Pourtant, malgré la maîtrise de la mise en scène, le film reste relativement classique dans le genre des récits de détresse. De nombreux films récents suivent un schéma similaire : The Call (2013) de Brad Anderson, The Guilty (2018) de Gustav Möller. Dans ce contexte, la réalisation de Ben Hania ne dévie pas beaucoup des conventions du genre : Elle privilégie la sobriété et l’intensité dramatique, misant sur l’impact émotionnel plutôt que sur l’innovation stylistique.
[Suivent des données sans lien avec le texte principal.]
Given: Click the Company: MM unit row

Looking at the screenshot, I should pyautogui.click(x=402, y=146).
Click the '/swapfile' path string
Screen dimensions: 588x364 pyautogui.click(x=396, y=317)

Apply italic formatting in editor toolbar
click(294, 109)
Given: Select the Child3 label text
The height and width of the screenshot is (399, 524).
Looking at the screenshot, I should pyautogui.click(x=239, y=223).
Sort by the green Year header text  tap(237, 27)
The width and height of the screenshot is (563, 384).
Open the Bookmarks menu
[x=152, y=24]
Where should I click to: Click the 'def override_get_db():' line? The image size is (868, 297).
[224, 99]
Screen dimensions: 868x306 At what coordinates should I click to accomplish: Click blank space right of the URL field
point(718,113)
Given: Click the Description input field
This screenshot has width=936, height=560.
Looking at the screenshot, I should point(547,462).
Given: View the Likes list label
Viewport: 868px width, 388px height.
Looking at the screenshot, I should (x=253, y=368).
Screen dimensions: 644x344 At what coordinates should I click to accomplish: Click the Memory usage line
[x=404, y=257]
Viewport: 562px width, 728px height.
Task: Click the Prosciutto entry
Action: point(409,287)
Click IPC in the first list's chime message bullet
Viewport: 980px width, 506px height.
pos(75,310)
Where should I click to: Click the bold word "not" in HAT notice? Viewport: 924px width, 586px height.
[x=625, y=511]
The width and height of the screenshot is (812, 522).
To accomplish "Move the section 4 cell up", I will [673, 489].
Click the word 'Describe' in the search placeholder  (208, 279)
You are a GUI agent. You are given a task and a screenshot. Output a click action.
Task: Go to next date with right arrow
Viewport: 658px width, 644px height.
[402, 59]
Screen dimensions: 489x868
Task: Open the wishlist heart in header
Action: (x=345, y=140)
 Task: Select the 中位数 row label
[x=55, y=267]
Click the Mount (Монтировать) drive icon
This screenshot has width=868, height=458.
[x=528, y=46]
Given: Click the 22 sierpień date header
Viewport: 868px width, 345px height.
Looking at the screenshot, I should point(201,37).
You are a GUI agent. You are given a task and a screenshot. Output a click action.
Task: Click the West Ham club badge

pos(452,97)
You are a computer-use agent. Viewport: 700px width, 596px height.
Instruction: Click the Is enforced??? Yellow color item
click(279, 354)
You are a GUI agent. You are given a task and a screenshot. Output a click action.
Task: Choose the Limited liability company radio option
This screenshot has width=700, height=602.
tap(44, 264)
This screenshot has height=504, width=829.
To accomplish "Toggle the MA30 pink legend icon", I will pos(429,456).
L’histoire de Hind Rajab dépasse son destin individuel pour s’inscrire dans le contexte plus large du conflit palestinien. Ce qu’elle a vécu n’est pas un fait isolé : il résonne avec les violences quotidiennes, les pertes et les traumatismes que subissent de nombreuses familles palestiniennes, dont les voix sont souvent étouffées par l’indifférence internationale ou les médiatisations partielles. Le film transforme ce témoignage personnel en témoignage politique : chaque spectateur est confronté à une réalité qui dépasse l’individu, qui reflète la souffrance collective d’un peuple et la mémoire d’une injustice persistante. Voir la souffrance des autres, écouter leur voix, cela dérange, interroge, et parfois met mal à l’aise. Le film choisit de nous toucher, uniquement. Il questionne notre manière de voir et de ressentir la souffrance d’autrui. Jusqu’où peut-on observer la douleur des autres sans franchir une limite éthique ?

Si la partie documentaire du film, avec les enregistrements réels, donne une impression de véracité et d’urgence, la partie fictionnelle déroute parfois. Ce contraste, loin d’être un simple choix esthétique, pose une question plus profonde : comment représenter la réalité de l’urgence et du secours sans trahir la complexité du métier ? Il y a une dynamique assez crédible sur le papier dans l’equipe du croissant rouge mais la fiction apparaît, elle se sent un peu forcée. Cette légère artificialité ne diminue pas la puissance du témoignage de Hind Rajab, elle fait réfléchir sur la manière dont le cinéma traduit la souffrance et l’urgence, entre perception et construction narrative.

La Voix de Hind Rajab nous laisse avec un mélange d’émotion et de réflexion. On sort du film bouleversé, avec le sentiment d’avoir vécu un fragment de l’inconcevable. Mais au‑delà de la voix de Hind, la question reste ouverte : comment le cinéma peut-il continuer à témoigner des violences extrêmes sans franchir la ligne entre narration et exploitation ? Le film nous confronte à la réalité, nous oblige à écouter, à ressentir, et à réfléchir par nous-mêmes.